(Data items)
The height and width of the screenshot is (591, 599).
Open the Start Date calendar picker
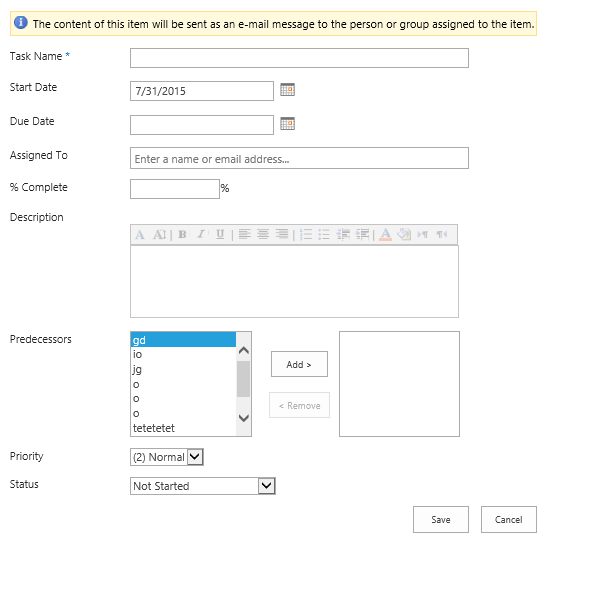tap(287, 90)
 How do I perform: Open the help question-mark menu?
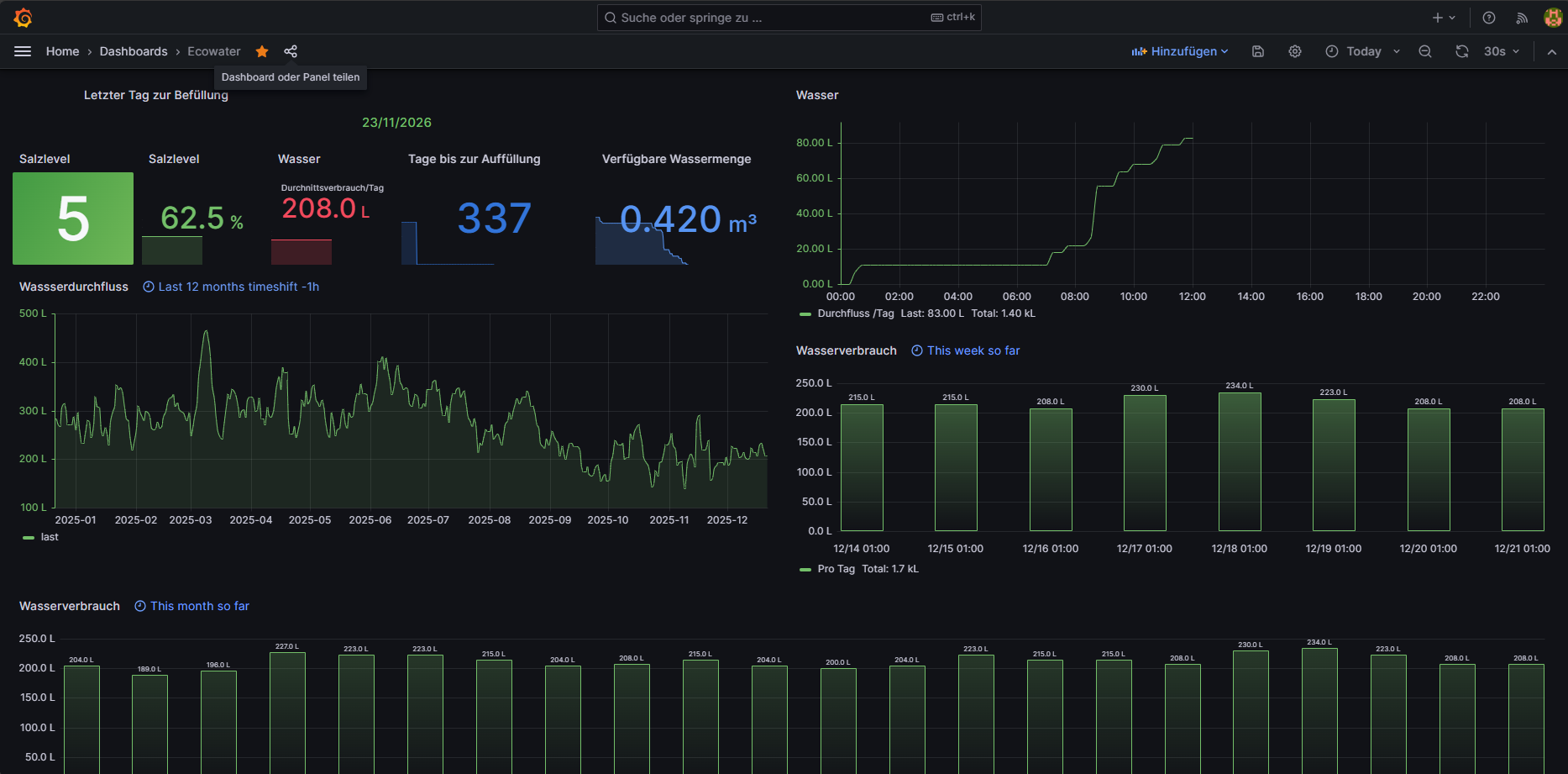[1489, 18]
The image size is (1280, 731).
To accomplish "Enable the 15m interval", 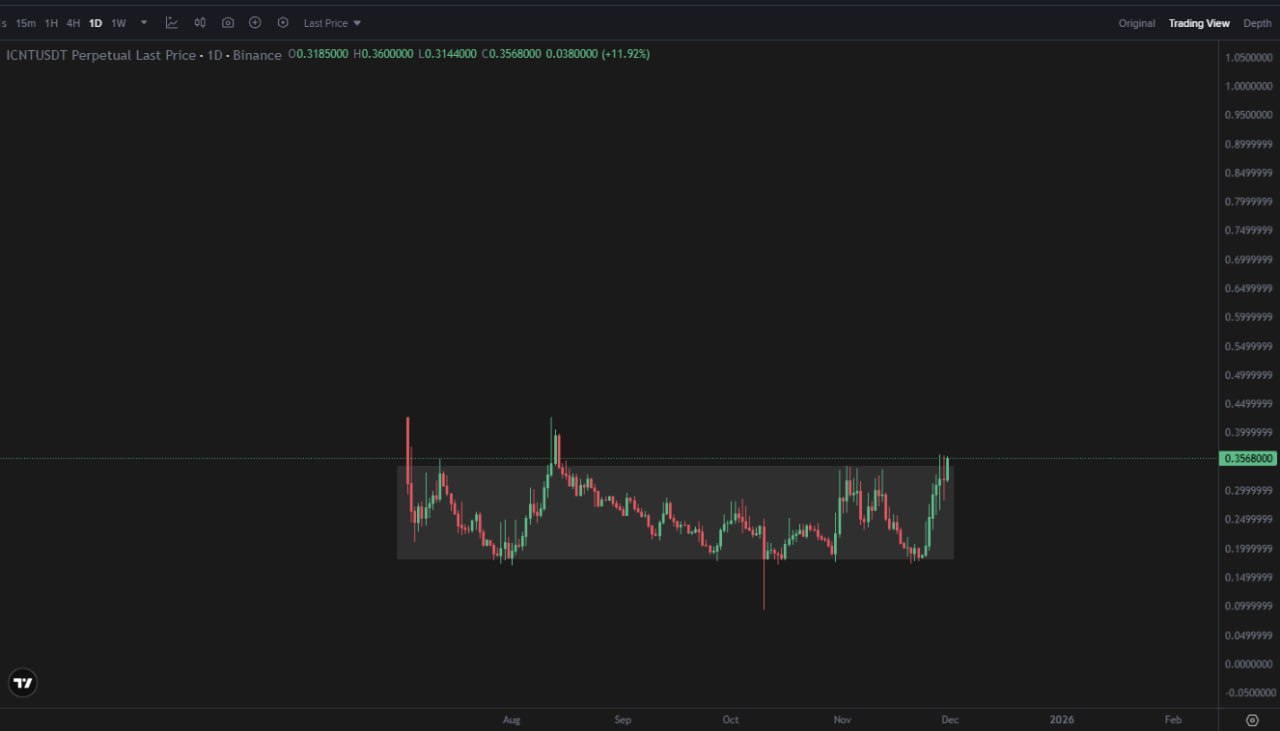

→ **Aim of the task**: Would you copy the records word for word, without any of their pictures?

→ **Expected answer**:
The height and width of the screenshot is (591, 599).
Open the Start Date calendar picker
tap(287, 90)
 How do I perform: Open the help question-mark menu?
[1489, 18]
The image size is (1280, 731).
To accomplish "Enable the 15m interval", 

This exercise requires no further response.